N66 Interacts with Itself In Vitro

To test directly whether N66 can associate with itself and thus bundle F-actin via homodimerization, we devised pulldown experiments in which NusA-N66 was covalently coupled to Sepharose beads and then incubated either with soluble NusA or soluble NusA-N66 to allow for protein–protein interaction with immobilized NusA-N66 (Figure 7A). After extensive washes, followed by elution from beads with urea, we separated the recovered fractions by SDS-PAGE. The results show that NusA-N66—but not NusA alone—binds to N66 immobilized on beads (Figure 7A). These studies provide evidence that the ITPKA-mediated bundling of actin involves the interaction of two or more molecules of N66. Taken together, our data suggest that the self-association domain includes the predicted α-helical region. Thus, both binding and bundling can be destroyed by the L34P mutation. A hypothetical model based on our data are presented in Figure 7, B and C. In this model, at least two actin monomers within the context of a filament (shaded gray) are necessary to interact with the helix-containing region 9-52 in N66. Two (or more) molecules of the helix-containing domain are predicted to mediate the multimerization, causing filament bundling. The polybasic regions immediately C-terminal to the helix can increase the affinity of the interaction with F-actin, but only in the context of the predicted upstream helix. We found no evidence that the polybasic region 52-66 can interact with F-actin under conditions where the helical region is truncated or if it is destroyed by the L34P point mutation.

Figure 7.

Figure 7.

Self-association of N66. (A) Bacterially expressed NusA-N66 was coupled to Sepharose beads and then incubated with NusA-N66 or NusA. After extensive washing, bound proteins were eluted from the beads by incubation with 6 M urea. NusA-N66 was bound and eluted (left), but not the NusA control (right). Thus, N66 binds to itself in vitro. The presence of urea in the eluted samples causes the eluted proteins to migrate slightly slower through the gel, producing a slightly larger apparent molecular weight. (B) Proposed model for the bundling mechanism as suggested by our results. In this model, the ITPKA occurs as a dimer that binds the sides of actin filaments. On the basis of the solved crystal structure of IPTKA catalytic domain, we have drawn the ITPKA dimer (2 × 53 kDa) approximately to scale relative to the actin filaments (43 kDa per monomer). The diagram of the actin filaments is based on a recently published model (Oda et al., 2009). The sites on the filaments where ITPKA binds are not known. The boxed region highlights a hypothetical model of the F-actin–binding region at the N-terminus of ITPKA. (C) The N-terminal domain of IPTKA (N66) consists of a minimal F-actin binding comprised of an α-helix centered around residue 34. This helix is preceded by a proline-rich region and is followed by a polybasic region. Our data show that residues 9-15, which include proline 13, are necessary for the helix to bind and/or fold properly, whereas the polybasic region increases the affinity of the helix for F-actin, but cannot bind F-actin in isolation. Based on the stoichiometry of binding measured in biochemical assays, one ITPKA molecule binds two actin monomers in the context of the actin filament. Actin bundling occurs through homodimerization of the helical region, but may be enhanced by adjacent regions. The extent of bundling correlates with the affinity of ITPKA for F-actin, and thus all three structural elements in N66 contribute to both binding and bundling. Therefore the full N66 domain is required to mediate the correct targeting and function of ITPKA (see also Figures 810).
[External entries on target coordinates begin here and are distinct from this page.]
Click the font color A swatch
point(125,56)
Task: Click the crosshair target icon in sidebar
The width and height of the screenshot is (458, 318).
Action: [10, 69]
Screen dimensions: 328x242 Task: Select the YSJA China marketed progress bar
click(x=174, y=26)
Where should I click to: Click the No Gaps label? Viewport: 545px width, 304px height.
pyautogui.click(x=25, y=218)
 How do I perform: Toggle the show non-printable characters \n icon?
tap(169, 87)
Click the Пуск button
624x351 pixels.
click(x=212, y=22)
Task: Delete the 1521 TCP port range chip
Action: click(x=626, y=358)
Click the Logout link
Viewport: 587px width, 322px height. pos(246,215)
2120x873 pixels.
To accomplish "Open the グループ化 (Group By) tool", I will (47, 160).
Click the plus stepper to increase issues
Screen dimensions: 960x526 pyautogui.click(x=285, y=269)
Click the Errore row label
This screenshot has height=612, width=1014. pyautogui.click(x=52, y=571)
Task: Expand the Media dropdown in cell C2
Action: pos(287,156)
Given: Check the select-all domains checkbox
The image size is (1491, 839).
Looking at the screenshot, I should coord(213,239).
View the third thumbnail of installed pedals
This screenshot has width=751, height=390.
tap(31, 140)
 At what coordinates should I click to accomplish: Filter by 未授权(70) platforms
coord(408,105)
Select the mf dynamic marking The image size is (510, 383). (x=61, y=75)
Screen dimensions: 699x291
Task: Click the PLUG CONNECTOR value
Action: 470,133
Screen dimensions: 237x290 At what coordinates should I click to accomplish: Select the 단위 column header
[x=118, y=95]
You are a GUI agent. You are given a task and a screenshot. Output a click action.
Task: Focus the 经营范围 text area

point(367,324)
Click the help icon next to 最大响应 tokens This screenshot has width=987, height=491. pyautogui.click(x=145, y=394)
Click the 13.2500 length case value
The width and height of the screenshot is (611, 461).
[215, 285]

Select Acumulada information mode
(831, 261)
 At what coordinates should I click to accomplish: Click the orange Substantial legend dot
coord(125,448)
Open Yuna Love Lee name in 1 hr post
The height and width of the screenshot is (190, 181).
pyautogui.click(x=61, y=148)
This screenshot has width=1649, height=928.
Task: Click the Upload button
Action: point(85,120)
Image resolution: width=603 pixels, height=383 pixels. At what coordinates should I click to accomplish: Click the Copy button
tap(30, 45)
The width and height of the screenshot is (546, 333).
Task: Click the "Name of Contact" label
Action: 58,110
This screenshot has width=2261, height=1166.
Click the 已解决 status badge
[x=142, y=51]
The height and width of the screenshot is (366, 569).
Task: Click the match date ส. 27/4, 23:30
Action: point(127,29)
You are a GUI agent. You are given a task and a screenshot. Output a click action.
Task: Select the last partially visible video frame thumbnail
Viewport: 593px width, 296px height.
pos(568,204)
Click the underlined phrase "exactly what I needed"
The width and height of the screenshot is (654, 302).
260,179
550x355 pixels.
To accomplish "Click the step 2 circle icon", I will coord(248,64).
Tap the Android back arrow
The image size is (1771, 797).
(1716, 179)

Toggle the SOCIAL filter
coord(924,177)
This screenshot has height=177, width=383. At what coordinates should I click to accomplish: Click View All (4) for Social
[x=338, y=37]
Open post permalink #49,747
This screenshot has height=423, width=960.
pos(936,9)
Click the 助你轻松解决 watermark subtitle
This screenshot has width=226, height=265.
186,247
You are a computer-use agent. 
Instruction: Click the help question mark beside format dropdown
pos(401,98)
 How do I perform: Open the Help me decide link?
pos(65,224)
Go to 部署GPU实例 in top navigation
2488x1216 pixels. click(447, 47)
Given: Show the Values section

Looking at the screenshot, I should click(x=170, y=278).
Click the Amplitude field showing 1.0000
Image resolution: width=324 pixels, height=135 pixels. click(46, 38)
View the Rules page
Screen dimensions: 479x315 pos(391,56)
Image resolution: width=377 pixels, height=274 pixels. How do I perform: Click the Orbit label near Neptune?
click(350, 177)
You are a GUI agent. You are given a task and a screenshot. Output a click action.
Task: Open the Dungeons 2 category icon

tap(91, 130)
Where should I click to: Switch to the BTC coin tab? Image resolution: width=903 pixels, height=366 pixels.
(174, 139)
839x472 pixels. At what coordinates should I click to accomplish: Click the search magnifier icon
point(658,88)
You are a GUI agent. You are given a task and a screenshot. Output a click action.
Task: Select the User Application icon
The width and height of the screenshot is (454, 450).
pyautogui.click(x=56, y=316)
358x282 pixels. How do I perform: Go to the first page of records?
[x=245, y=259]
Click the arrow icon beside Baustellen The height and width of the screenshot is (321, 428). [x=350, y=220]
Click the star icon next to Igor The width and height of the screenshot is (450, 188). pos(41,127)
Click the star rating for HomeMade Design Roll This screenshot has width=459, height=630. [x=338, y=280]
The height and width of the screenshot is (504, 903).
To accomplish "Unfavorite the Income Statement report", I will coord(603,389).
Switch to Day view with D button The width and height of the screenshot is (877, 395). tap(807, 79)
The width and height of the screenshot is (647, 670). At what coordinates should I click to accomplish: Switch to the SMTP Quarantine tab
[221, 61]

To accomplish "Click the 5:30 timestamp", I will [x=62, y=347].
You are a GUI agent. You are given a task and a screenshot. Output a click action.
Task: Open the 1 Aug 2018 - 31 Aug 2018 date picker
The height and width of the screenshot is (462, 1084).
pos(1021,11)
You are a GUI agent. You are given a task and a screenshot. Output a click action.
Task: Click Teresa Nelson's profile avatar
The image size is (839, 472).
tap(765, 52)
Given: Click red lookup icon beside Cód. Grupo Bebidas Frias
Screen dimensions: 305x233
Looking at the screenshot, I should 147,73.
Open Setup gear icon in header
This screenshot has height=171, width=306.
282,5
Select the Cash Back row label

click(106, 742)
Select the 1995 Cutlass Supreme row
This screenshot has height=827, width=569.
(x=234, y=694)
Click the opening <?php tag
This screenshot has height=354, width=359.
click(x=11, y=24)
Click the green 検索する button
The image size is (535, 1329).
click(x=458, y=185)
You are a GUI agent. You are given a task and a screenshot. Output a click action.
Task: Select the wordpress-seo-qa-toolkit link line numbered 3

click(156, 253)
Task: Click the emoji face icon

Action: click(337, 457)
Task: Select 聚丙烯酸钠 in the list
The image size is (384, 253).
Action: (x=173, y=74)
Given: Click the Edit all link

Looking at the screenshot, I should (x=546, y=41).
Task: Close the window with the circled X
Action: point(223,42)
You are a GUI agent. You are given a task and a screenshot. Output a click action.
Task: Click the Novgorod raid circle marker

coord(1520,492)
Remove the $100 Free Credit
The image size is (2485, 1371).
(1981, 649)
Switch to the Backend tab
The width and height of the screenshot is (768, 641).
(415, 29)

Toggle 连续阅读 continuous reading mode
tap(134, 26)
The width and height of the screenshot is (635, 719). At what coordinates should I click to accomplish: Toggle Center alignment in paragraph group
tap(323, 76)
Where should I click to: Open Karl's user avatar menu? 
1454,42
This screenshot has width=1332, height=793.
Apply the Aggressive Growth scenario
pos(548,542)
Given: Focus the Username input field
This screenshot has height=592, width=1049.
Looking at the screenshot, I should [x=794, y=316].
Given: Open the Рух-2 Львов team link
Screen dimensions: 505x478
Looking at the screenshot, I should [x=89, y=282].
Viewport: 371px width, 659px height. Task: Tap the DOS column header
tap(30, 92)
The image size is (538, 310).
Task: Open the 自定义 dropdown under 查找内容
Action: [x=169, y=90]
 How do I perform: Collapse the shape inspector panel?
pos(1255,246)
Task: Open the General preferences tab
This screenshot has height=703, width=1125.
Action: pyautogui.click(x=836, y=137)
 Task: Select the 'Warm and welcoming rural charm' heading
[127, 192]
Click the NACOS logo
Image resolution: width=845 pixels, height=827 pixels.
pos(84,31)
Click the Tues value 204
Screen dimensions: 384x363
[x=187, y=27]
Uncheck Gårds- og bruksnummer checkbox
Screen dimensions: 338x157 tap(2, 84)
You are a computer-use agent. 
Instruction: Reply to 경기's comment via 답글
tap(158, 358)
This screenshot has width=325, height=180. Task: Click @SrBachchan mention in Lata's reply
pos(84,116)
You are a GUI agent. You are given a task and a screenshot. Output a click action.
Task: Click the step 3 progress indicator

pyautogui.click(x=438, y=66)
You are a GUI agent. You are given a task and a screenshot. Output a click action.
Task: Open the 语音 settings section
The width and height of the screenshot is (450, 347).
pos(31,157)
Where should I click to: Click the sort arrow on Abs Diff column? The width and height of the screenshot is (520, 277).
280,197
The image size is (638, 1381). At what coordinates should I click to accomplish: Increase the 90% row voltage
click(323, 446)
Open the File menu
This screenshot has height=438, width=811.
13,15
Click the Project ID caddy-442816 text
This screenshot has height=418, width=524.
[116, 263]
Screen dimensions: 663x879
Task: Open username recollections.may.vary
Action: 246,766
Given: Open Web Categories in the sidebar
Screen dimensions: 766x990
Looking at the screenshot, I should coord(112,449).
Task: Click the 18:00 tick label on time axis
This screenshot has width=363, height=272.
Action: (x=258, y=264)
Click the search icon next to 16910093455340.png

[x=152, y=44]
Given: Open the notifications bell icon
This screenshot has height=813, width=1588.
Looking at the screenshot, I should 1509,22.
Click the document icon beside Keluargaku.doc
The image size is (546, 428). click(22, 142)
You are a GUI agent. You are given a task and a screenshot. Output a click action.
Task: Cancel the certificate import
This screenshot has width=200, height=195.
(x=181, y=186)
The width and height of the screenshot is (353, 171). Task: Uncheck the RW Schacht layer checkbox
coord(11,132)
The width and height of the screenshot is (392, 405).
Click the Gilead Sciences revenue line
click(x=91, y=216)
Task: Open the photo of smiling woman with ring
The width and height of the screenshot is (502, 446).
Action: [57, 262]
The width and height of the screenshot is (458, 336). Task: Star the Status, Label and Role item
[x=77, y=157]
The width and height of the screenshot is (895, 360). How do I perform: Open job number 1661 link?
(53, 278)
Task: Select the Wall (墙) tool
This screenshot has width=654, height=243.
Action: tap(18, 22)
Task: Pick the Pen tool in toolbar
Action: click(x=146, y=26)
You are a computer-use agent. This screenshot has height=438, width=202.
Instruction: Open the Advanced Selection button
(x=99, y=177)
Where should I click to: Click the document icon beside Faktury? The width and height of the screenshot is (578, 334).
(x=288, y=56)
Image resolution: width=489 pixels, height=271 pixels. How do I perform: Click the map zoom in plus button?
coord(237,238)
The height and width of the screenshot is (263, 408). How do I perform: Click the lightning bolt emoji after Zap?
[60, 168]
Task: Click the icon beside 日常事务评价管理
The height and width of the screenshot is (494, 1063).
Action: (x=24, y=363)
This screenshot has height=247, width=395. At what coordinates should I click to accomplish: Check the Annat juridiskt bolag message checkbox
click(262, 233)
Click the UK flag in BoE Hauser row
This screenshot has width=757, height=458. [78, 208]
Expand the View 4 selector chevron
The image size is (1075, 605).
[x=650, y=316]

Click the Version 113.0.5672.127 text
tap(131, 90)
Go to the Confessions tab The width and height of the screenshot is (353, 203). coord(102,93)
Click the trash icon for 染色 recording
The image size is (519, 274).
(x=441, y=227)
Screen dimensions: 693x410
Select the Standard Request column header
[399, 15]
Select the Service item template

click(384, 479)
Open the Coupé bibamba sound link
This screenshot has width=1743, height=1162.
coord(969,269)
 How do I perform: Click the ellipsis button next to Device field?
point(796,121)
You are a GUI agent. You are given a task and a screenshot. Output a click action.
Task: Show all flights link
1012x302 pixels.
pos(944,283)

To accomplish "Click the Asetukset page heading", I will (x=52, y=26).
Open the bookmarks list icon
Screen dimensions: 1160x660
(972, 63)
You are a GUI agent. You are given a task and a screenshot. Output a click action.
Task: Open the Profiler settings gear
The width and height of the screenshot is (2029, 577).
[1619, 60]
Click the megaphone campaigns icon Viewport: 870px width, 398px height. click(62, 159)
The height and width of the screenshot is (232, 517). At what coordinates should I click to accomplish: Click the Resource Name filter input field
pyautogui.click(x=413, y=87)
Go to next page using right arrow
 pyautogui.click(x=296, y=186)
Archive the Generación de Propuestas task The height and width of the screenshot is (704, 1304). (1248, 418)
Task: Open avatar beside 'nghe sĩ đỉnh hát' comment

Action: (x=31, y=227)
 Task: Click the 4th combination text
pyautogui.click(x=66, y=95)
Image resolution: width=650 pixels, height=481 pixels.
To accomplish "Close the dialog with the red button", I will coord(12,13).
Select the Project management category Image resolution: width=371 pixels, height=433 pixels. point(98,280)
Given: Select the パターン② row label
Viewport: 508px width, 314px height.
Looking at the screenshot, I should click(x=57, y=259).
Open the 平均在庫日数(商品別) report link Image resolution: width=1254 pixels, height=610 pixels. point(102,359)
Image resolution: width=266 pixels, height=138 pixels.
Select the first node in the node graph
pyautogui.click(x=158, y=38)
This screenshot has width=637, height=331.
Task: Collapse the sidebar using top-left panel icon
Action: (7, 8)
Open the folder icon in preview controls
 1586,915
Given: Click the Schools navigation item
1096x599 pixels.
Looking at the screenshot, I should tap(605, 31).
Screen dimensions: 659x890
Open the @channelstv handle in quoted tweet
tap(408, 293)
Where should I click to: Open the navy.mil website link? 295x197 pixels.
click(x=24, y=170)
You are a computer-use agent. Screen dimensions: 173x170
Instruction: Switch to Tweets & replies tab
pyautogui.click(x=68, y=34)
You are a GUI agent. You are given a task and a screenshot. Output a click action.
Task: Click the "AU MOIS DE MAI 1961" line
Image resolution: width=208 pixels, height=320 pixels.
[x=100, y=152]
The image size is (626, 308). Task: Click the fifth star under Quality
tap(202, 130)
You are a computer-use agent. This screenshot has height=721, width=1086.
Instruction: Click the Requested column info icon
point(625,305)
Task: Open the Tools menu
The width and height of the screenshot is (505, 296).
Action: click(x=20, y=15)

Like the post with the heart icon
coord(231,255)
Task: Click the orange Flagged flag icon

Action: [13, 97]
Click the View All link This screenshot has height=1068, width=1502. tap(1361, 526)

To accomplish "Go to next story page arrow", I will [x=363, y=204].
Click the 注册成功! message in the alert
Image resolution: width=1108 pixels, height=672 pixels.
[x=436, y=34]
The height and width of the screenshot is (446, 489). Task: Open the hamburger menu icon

N66-induced Bundling Restricts ITPKA to Dendrites and Increases Protrusion Length

To explore the functional consequences of N66-induced F-actin bundling in neurons, we expressed either N66 or N9-52, or N66(L34P) together with soluble tdTomato (RFP) in hippocampal neurons (Figure 8). Both ITPKA fragments appeared to be highly enriched in spike-like protrusions that emanated from dendrites and were not strongly labeled with RFP. By contrast, the N66(L34P) mutant appeared 100% coincident with the cytosolic marker. Remarkably, N66—but not N9-52—was largely restricted to dendrites and appeared only weakly in the thin caliber neuronal processes indicative of axons (Figure 8A, arrows). Nor was N66 observed in structures having the morphology of (actin-rich) growth cones except in extreme cases of overexpression. By contrast, N9-52 labeled spiky, putative F-actin–rich structures in dendrites and also was found in axons (Figure 8B), including growth cones (GC, Figure 8B, far right). The L34P mutation in N66 rendered the fusion proteins completely cytosolic, similar to the RFP (Figure 8C).

Figure 8.

Figure 8.

N66 regulates protein targeting and protrusion length in dendrites. Hippocampal neurons were cotransfected at 8 DIV with GFP-tagged fragments of the ITPKA F-actin–binding domain [N1-66, N9-52, and N66 (L34P)] or EGFP vector alone, and the cytosolic marker tdTomato (RFP). Cells were fixed at 12 DIV and visualized by fluorescence microscopy. (A) The full N66 domain (amino acids 1-66), which binds and bundles F-actin, preferentially localizes to dendritic protrusions and is excluded from axons (arrows). The magnified image (far right) shows clearly the preferential targeting of N66 (green) to dendritic protrusions and very low levels in axons, which exhibit a more constant, untapered caliber than dendrites and terminate in growth cones (see B, far left). (B) The minimal F-actin–binding domain (N9-52) also localizes to F-actin—rich protrusions; however, the green fluorescence is observed both in axons (arrows) and dendrites. Different from to N66, N9-52 occurs in F-actin–rich growth cones (GC, right panel) at the tips of axons. (C) The L34P mutation destroys the preferential targeting of N66 to dendrites. The green fluorescence of N66(L34P)-mEGFP appears similar to the cytosolic marker. (D) Protrusion lengths were determined in a blind manner from cytosolic fluorescence of the RFP channel. The ITPKA F-actin–bundling domain approximately triples the length of F-actin protrusions, whereas the F-actin–binding domain localizes to protrusions of a length similar to controls. The asterisk indicates statistical significance (p > 0.01, one-way ANOVA, with Bartlett's statistic). (E) Protrusion numbers per unit of dendritic length were determined from images of the red channel and were found to be similar for all constructs tested (no significant differences among groups, one-way ANOVA with Bartlett's statistic). Thus, The N66 domain has no effect on protrusion density. Scale bars, 20 μm (low-magnification images, left and middle panels) and 5 μm (high magnification, right panel).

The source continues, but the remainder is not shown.